Aim of the task:
Write out exactly the lines below that run from the one containing "RSS Syndication (716, 2496)" through the one containing "CGA (73, 2366)", both included, with no other lines.

-------- Task inputs

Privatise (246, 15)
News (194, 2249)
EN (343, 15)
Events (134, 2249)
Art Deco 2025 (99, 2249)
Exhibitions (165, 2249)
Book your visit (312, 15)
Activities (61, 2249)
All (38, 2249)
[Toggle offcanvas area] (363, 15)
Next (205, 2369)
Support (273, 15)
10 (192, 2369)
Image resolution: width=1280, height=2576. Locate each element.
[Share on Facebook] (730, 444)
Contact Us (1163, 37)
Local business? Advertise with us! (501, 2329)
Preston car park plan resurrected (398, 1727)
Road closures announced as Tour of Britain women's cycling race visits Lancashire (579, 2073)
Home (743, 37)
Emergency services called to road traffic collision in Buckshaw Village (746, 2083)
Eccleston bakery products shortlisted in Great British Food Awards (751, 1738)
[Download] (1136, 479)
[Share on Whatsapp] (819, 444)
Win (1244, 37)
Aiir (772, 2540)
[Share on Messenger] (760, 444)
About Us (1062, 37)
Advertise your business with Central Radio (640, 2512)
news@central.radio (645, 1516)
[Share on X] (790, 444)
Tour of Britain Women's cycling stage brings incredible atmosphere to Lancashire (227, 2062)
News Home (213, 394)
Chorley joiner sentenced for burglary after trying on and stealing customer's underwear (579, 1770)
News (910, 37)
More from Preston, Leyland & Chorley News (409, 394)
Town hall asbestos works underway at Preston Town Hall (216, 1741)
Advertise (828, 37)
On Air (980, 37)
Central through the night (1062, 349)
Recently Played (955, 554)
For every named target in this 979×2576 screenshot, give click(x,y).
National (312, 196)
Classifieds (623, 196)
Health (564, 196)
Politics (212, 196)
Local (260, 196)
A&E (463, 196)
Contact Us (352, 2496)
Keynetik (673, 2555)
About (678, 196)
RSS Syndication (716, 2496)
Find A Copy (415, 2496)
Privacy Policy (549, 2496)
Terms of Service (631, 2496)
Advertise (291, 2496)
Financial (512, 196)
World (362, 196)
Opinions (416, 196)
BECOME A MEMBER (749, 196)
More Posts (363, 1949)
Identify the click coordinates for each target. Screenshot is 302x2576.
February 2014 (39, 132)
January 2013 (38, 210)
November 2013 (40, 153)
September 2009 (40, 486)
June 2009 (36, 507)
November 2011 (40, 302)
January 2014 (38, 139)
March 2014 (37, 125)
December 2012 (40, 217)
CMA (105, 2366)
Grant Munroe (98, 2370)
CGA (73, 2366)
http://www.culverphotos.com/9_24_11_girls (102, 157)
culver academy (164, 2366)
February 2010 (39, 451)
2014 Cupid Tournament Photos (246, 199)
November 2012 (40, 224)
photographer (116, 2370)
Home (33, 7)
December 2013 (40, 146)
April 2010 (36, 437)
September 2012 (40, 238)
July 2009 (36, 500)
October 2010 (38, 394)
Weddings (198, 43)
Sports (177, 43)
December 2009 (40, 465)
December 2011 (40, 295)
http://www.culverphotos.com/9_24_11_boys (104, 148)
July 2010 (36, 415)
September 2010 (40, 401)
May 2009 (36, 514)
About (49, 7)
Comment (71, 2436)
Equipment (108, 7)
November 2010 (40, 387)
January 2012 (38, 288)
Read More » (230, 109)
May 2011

----------------

Exercise solution:
RSS Syndication (716, 2496)
Find A Copy (415, 2496)
Privacy Policy (549, 2496)
Terms of Service (631, 2496)
Advertise (291, 2496)
Financial (512, 196)
World (362, 196)
Opinions (416, 196)
BECOME A MEMBER (749, 196)
More Posts (363, 1949)
Identify the click coordinates for each target. Screenshot is 302x2576.
February 2014 (39, 132)
January 2013 (38, 210)
November 2013 (40, 153)
September 2009 (40, 486)
June 2009 (36, 507)
November 2011 (40, 302)
January 2014 (38, 139)
March 2014 (37, 125)
December 2012 (40, 217)
CMA (105, 2366)
Grant Munroe (98, 2370)
CGA (73, 2366)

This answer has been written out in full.